A Justiça reconheceu como criminosa uma prática que era comum, há algumas décadas atrás, em algumas delegacias do Espírito Santo, que era a retirada de presidiários para fazer serviços particulares para alguns delegados. Diga-se de passagem, foi a própria Polícia Civil quem começou a punir a prática, com abertura de inquérito policial e o respectivo indiciamento de quem saía da linha.
Desta forma, o agora delegado aposentado Ary Roosevelt Rocha acaba de ser condenado, tendo seus direitos políticos suspensos por três anos e ainda terá que pagar multa civil no montante de cinco vezes o salários que recebia à época dos fatos – entre 2007 e 2008.
O delegado foi condenado pelo juiz Jorge Henrique Valle dos Santos, da 3ª Vara da Fazenda Pública Estadual de Vitória, por atos de improbidade cometidos na titularidade da Delegacia de Jardim América, em Cariacica. Na ocasião, a delegacia servia de presídio. Hoje, as unidades da Polícia Civil não abrigam mais presos.

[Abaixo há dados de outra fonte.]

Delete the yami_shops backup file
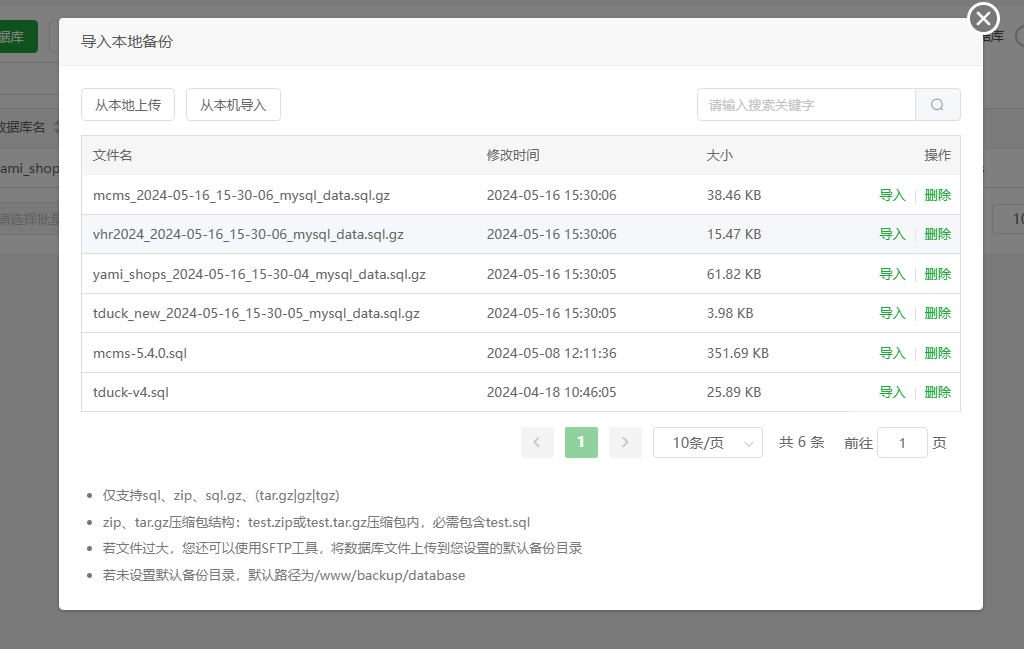1024x649 pixels. 937,273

Ary Roosevelt e o investigador Rocha Moacir Fernandes Coelho foram acusados pelo Ministério Público Estadual, nos autos do processo 0534712-39.2010.8.08.0024, por terem utilizado a mão de obra do presidiário Wagner José Fontana Filho, sob sua custódia, para a fabricação de móveis para a residência da autoridade policial. O nome do policial Moacir foi retirado do processo porque ele já morreu.
A irregularidade foi descoberta pelo delegado Danilo Bahiense, que fez uma inspeção de surpresa na Delegacia de Jardim América, ao ser informado de que Ary Roosevelt retirava o preso da cadeia e o transportava, diariamente, a uma marcenaria de Campo Grande para fazer os móveis. O transporte era feito dentro de uma viatura da própria Polícia Civil.

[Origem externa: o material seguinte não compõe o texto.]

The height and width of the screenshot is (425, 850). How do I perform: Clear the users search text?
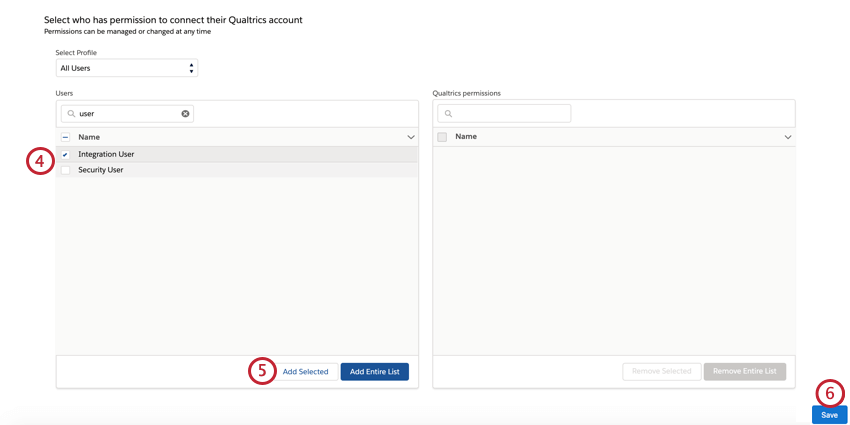tap(185, 114)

O fato foi denunciado à Corregedoria Geral de Polícia Civil, que abriu inquérito policial para investigar a situação. O preso Wagner foi ouvido pela Corregedoria e confirmou que era retirado da delegacia para fazer serviços para o delegado.
O delegado Ary Roosevelt se defendeu, durante a tramitação da ação penal, afirmando que havia sido autorizado pela 5ª Vara Criminal de Vitória para retirar o preso da cadeia e fazer serviço para ele.
No entanto, o Juízo somente se manifestou no sentido de que o trabalho de presos é possível, “podendo existir convênio com a empresa que receberá a prestação de serviço pelos detentos que, no caso em análise, seria a empresa Comercial Ouro Minas, que ofertou o serviço de limpeza de plástico.”
Em depoimento à Justiça, o delegado Ary Roosevelt confirmou que “[…] que o referido presidiário chegou a trabalhar em armários fabricados para uso pessoal do depoente, mas apenas como auxiliar, vez que o depoente pagava a um marceneiro para fazer os armários; que por algumas vezes o policial Moacir, a pedido do depoente, levou e buscou o preso da delegacia para a marcenaria na viatura policial da delegacia […] que a autorização não constava expressamente a possibilidade de o preso prestar serviços para o depoente, mas possibilitava e autorizava ‘qualquer convênio’, entendo o depoente que não haveria impedimento caso realizasse à atividade laboral relacionada ao depoente.”
Na sentença, o juiz Jorge Henrique Valle dos Santos ressalta que o detento Wagner José Fontana Filho confirmou em juízo o depoimento prestado na Corregedoria da PC/ES:
“Que desde a semana passada o Dr. Ary colocou o Declarante para trabalhar numa marcenaria em Campo Grande para fazer uns móveis para ele; que o declarante então começou a fazer uns armários embutidos para quarto; que o próprio Dr. Ary levava o declarante na marcenaria do Sr. Vitório Leite, situada no Bairro Santa Cecília; […] que fora esse dia; tem sido levado para dias (sic) trabalhar na fabricação dos armários do Dr. Ary todos os dias […] que em data de hoje estava trabalhando normalmente na marcenaria, tendo chegado lá por volta das 09:30 ou 10 horas, levado pelo próprio Dr. Ary, na viatura da Delegacia de Jardim América, conduzida pelo próprio Dr. Ary.”
Ainda segundo a sentença, “conforme visto pelos depoimentos, é inconteste que o detendo Wagner prestou serviços para o requerido na fabricação de móveis, sendo que aquele era levado na própria viatura da Polícia para, na marcenaria, fabricar armários para o delegado.